Pourrait-on dire, et ce n'est pas là du Lacordaire « Vive les renards libres et les poules libres dans un poulailler libre »?


Elisabeth Badinter pointe les dangers d'un retour à la nature qui est souvent prôné. Par exemple, pour elle, le militantisme pro-allaitement constitue le principal danger pour l'émancipation féminine et serait l'antichambre d'un retour de la femme au foyer.
Elle fustige par ailleurs ce qu'elle appelle l'éco totalitarisme.


Hegel, à l'inverse des romantiques, considère la nature non comme l'expression de l'esprit mais comme son aliénation.

A la différence de la plupart de ses prédécesseurs, Hegel ne croit pas à l'existence d'un droit naturel. Le droit est selon lui l'expression d'une liberté qui s'affirme contre et non dans la nature. La grandeur de l'esprit réside dans son caractère antinaturel.

Hobbes est l'auteur de la célèbre phrase « l'Homme est un loup pour l'Homme ».
A l'état de nature, l'homme n'est pas l'être de raison décrit par les stoïciens mais un être de passion violente.
Sans pouvoir pour les contraindre et les retenir, les hommes jouissent de cette égalité terrible , celle de donner la mort à quiconque, car ceux qui ne disposent pas d'une grande force physique peuvent toujours user de ruse ou de trahison.
Seule la puissance de L'État appelé, par lui le Leviathan peut permettre aux hommes de vivre ensemble.

Rousseau lui ne légitime pas un pouvoir absolu mais à l'inverse le pouvoir démocratique. Pour l'auteur du contrat social, le souverain, ce n'est ni Dieu, ni le pape ni le roi c'est le peuple.

Grâce au contrat social, la loi civile se substitue à la régulation spontanée de l'état de nature.

Il est possible de noter là une certaine contradiction chez Rousseau qui reconnaît que la régulation opérée par la nature ne peut suffire de loi et d'harmonie entre les hommes.

Pour Kant, « l'être humain n'est ni sociable ni complètement insociable. C'est ce dont rend compte l'oxymore « insociable sociabilité ».




La nature est-elle une illusion soit en tant qu'entité soit comme source ?

Débat

Une des questions philosophiques existentielles est de savoir si la nature est matérielle ou idéelle, c'est à dire découlant du monde des idées.
Pour Jean-Scot Erigène , grand philosophe du IX ème siècle carolingien , ce sont les choses qui sont issues des idées. Les ronds découlent des cercles de l'idée de cercle.

Il s'inspire des idées de Platon qui oppose dans le mythe de la caverne le monde sensible et le monde intelligible.

Pour Platon, le monde intelligible est une idée.

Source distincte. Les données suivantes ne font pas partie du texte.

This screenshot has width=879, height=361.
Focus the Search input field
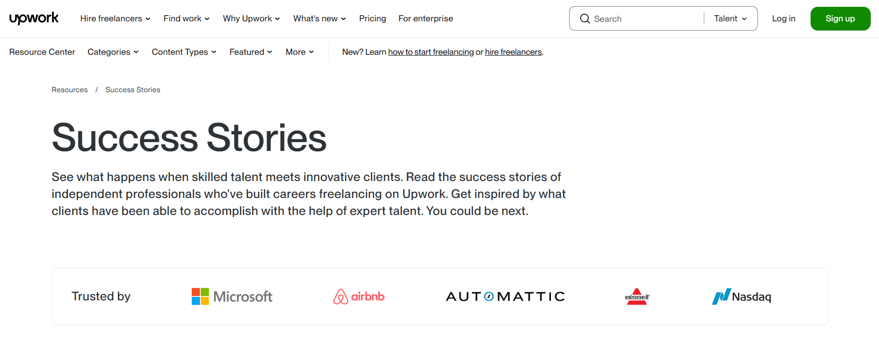click(646, 19)
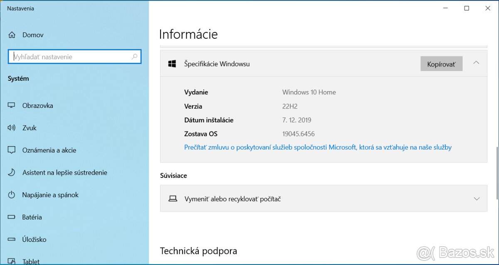Screen dimensions: 499x265
Task: Click the Tablet device icon
Action: pos(12,260)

Par exemple quand un menuisier fabrique un lit, il le fait d'après un modèle qu'il a dans sa tête. Selon Platon, ce modèle intelligible est une idée, c'est une idée de trop.

Pour Montaigne, les lois de la conscience que nous disons naître de la nature naissent en réalité de la coutume.

Pour Pascal, les hommes ont vite fait d'attribuer à une prétendue nature ce qu'ils ont eux – même inventé de façon plus ou moins arbitraire.



L'homme peut-il se libérer de la nature autrement que par la technologie?

Débat.

Pour Francis Bacon, auquel certains prêtent la paternité des œuvres de Shakespeare, « On ne commande à la nature qu'en lui obéissant ».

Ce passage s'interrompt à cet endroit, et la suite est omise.